──────── Information given ────────

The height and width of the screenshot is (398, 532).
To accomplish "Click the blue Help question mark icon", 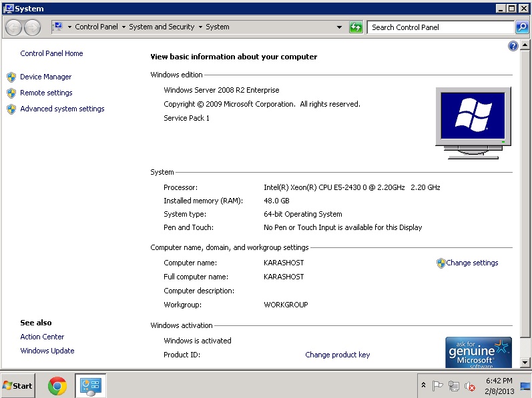I will pyautogui.click(x=513, y=46).
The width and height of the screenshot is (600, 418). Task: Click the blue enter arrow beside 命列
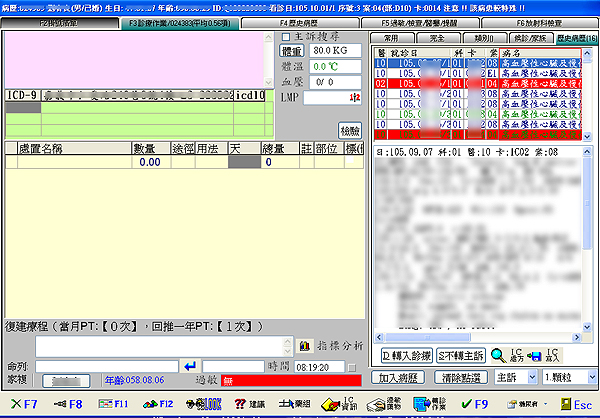click(192, 367)
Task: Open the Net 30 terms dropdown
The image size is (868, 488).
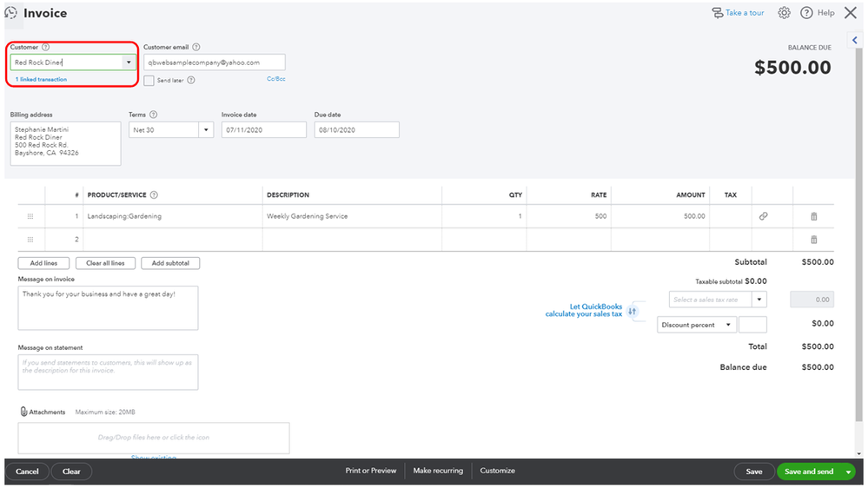Action: click(x=206, y=129)
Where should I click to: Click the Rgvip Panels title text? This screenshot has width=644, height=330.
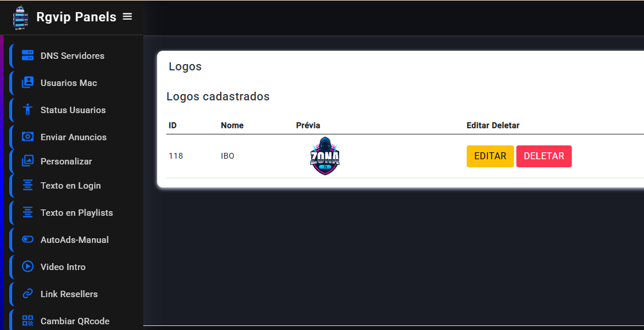(76, 17)
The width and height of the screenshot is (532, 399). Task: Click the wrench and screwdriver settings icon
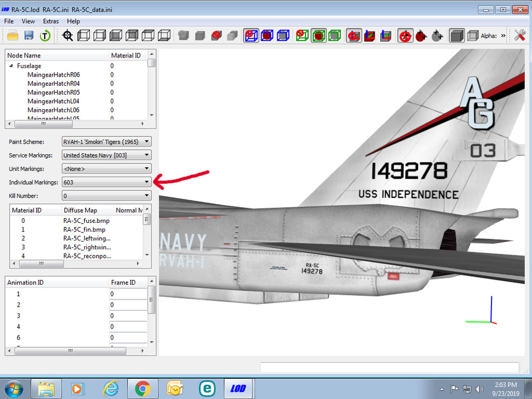point(520,35)
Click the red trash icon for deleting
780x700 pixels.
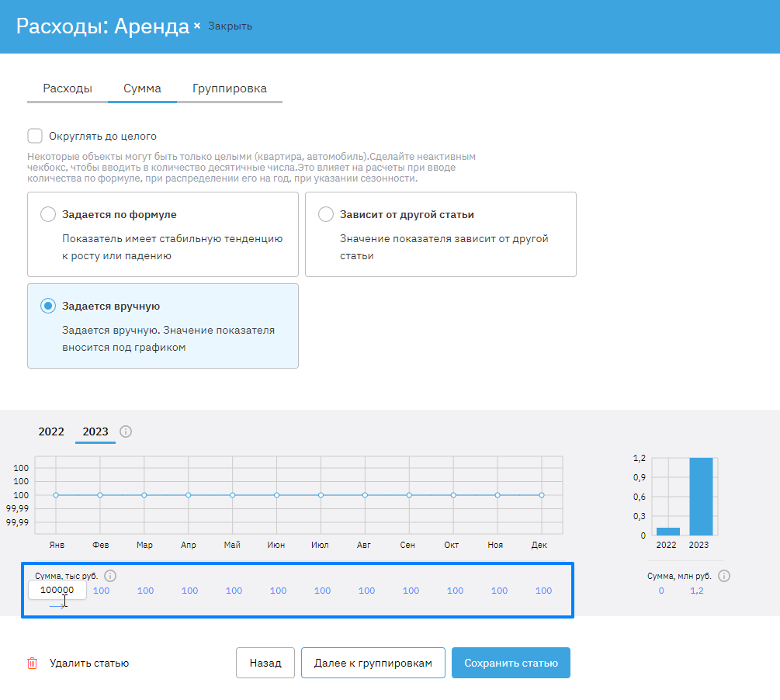(x=32, y=664)

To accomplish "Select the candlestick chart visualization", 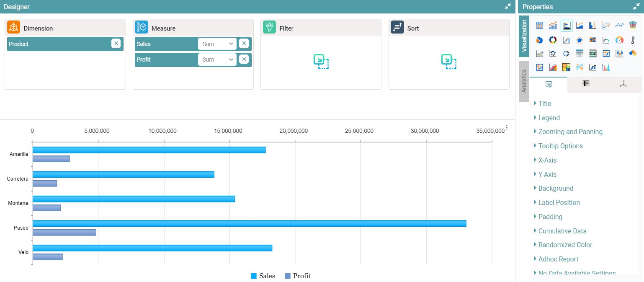I will [619, 54].
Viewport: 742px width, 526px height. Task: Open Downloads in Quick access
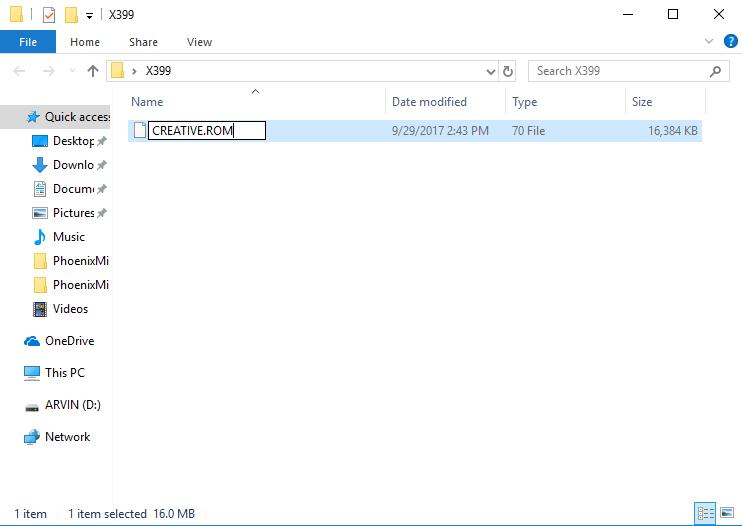pyautogui.click(x=72, y=165)
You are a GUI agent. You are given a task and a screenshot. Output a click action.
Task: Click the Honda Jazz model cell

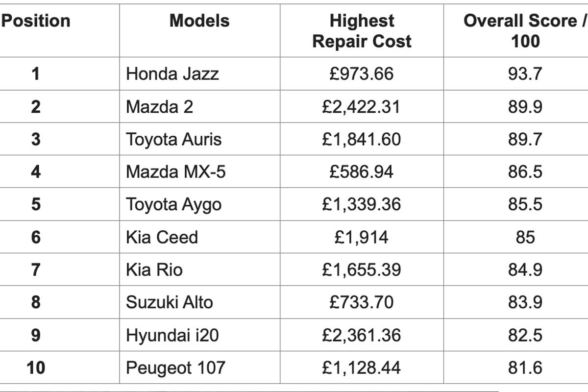click(172, 74)
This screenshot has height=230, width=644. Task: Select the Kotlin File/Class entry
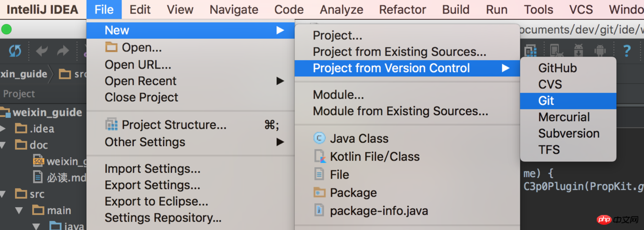click(x=407, y=157)
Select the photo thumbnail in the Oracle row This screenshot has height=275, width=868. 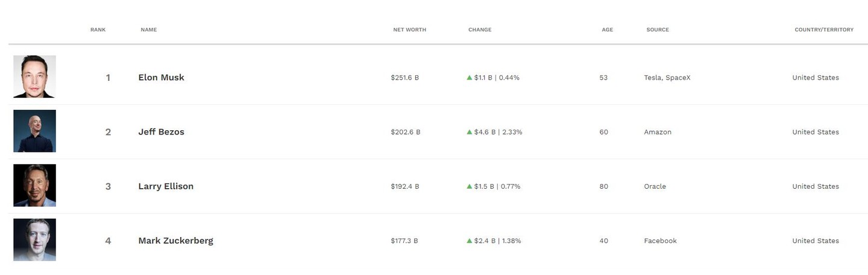click(34, 185)
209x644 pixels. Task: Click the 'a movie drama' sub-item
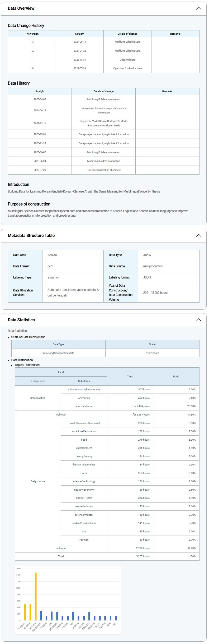tap(84, 406)
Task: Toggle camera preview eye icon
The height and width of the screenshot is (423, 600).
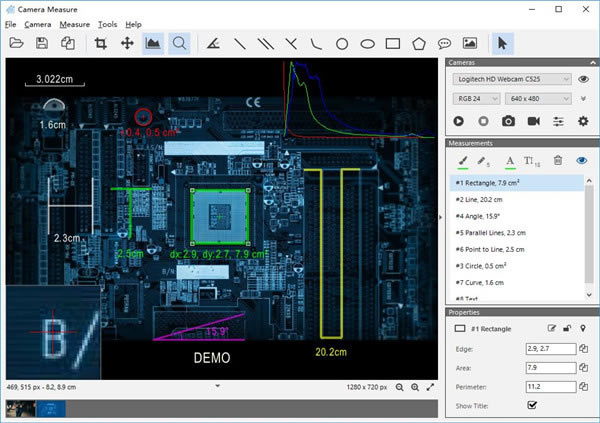Action: tap(583, 78)
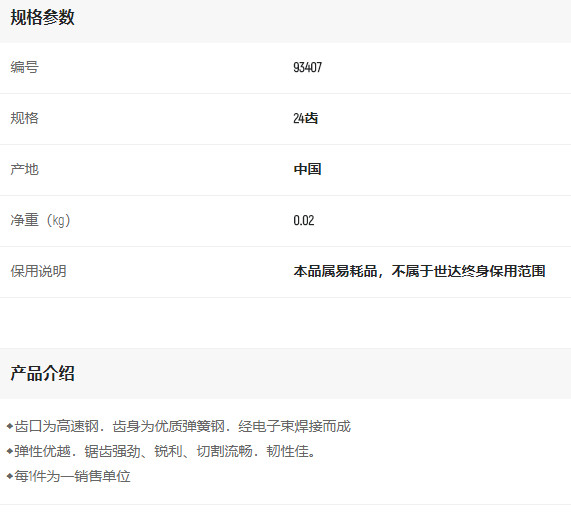The width and height of the screenshot is (571, 516).
Task: Click the 每1件为一销售单位 line
Action: (x=72, y=476)
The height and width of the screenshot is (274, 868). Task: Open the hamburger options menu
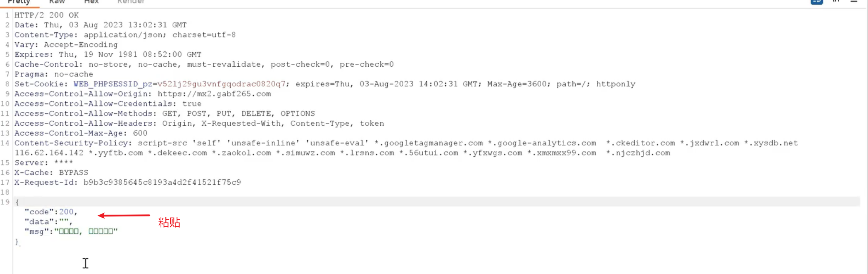tap(854, 1)

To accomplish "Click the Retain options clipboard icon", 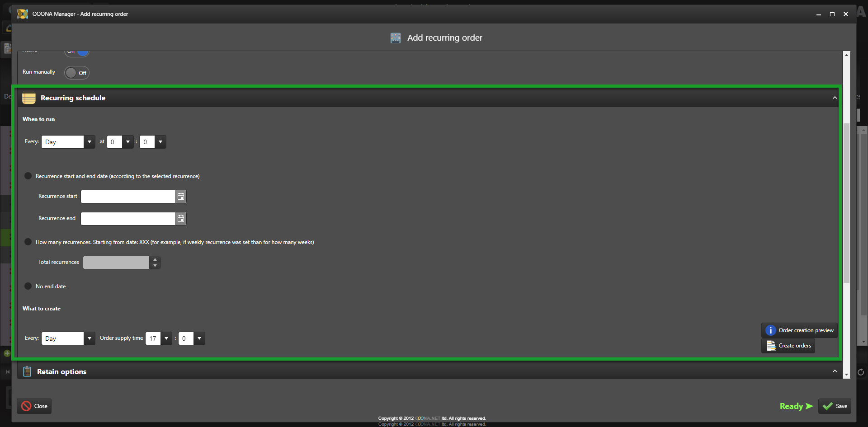I will 27,371.
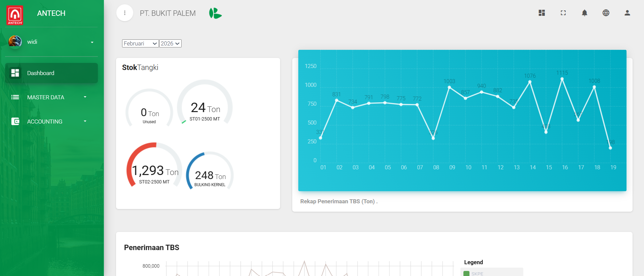This screenshot has width=644, height=276.
Task: Toggle SKPE series in the legend
Action: [477, 274]
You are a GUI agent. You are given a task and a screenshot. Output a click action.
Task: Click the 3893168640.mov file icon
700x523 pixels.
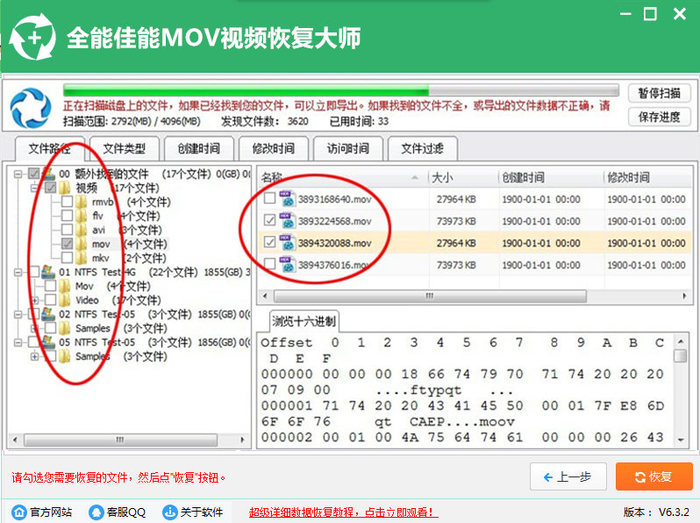pos(288,199)
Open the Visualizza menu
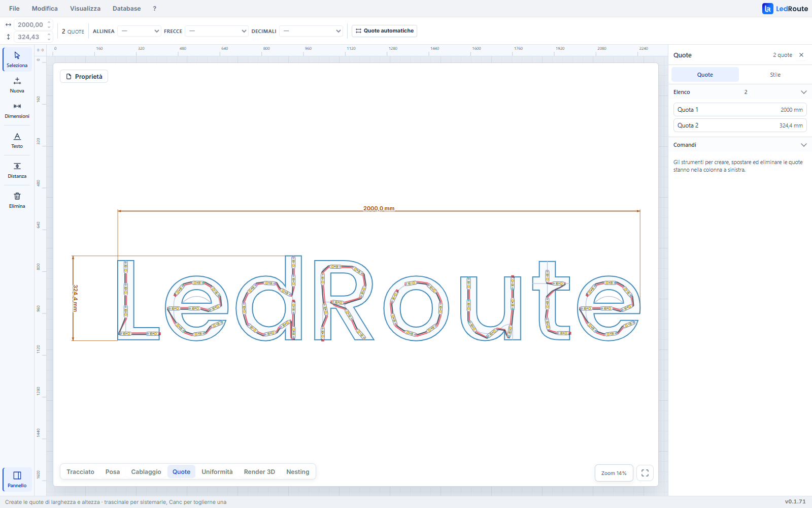Viewport: 812px width, 508px height. click(85, 9)
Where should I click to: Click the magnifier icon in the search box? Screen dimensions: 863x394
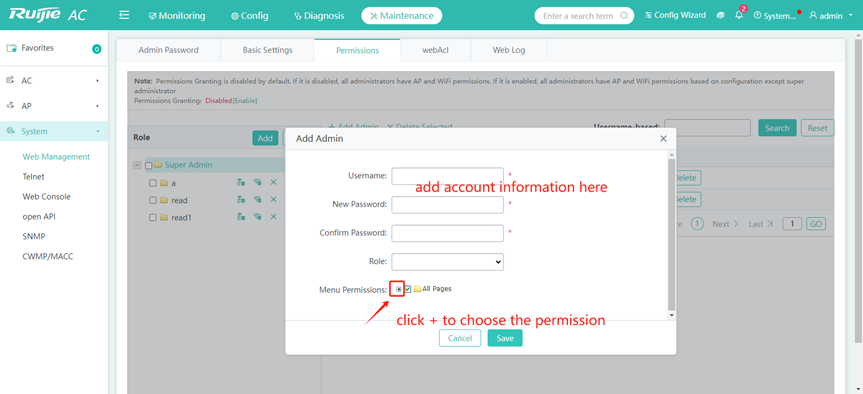(x=624, y=15)
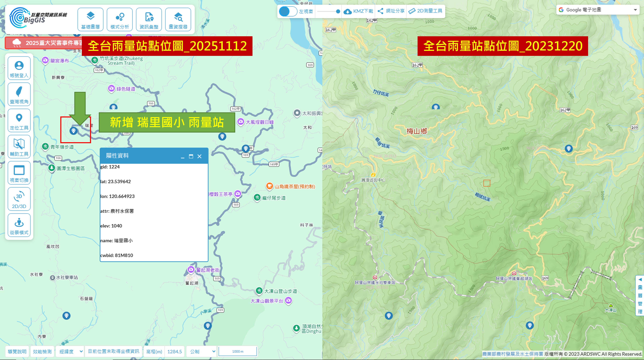This screenshot has width=644, height=360.
Task: Toggle the 2D/3D view mode
Action: 19,199
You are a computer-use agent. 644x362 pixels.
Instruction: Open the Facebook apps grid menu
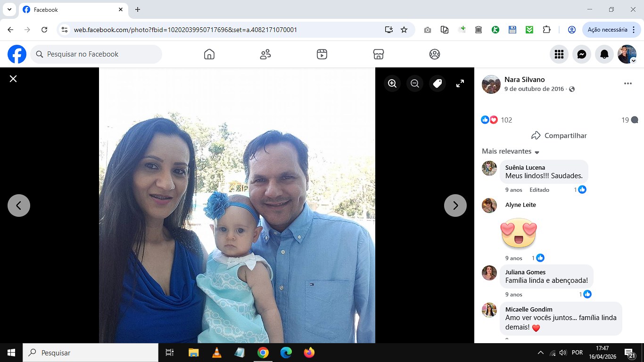559,54
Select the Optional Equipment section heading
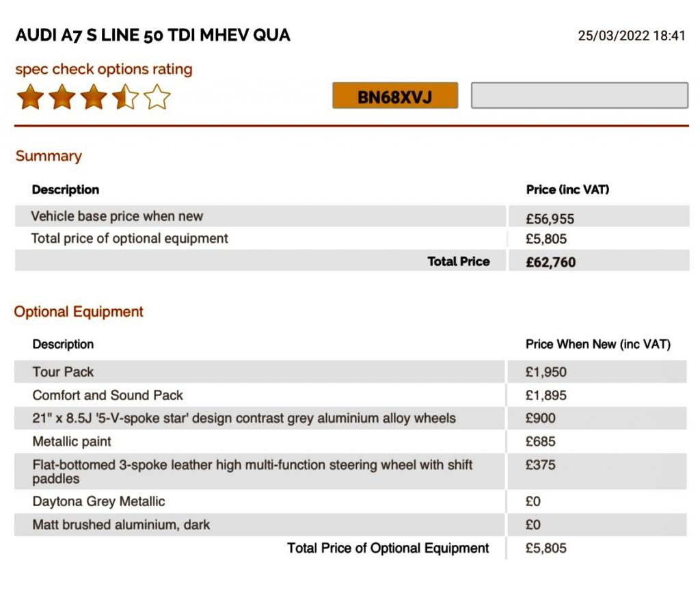Viewport: 700px width, 593px height. [79, 312]
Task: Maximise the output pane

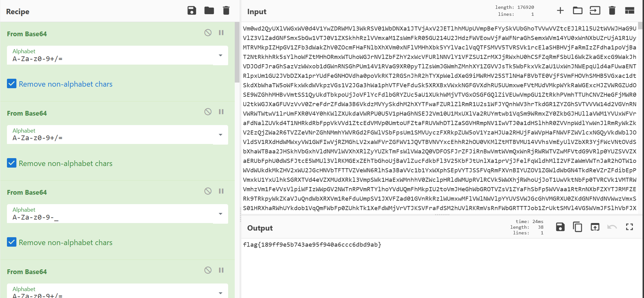Action: point(629,227)
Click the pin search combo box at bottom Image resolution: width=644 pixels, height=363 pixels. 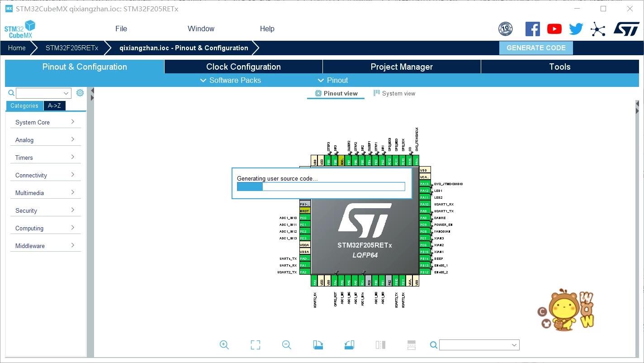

────────

● **What the task requires**
Once the line with "Task: Click the 3893168640.mov file icon" is found in the data above, reproduce it and each line after it exactly, through the line with "You are a computer-use agent. 644x362 pixels.". Omit the pictures.

● **Result of this task**
Task: Click the 3893168640.mov file icon
700x523 pixels.
pos(288,199)
Open the Visualizza menu
Viewport: 812px width, 508px height. click(85, 9)
Where should I click to: Click the magnifier icon in the search box? Screen dimensions: 863x394
(x=624, y=15)
This screenshot has width=644, height=360.
Task: Toggle the 2D/3D view mode
Action: 19,199
You are a computer-use agent. 644x362 pixels.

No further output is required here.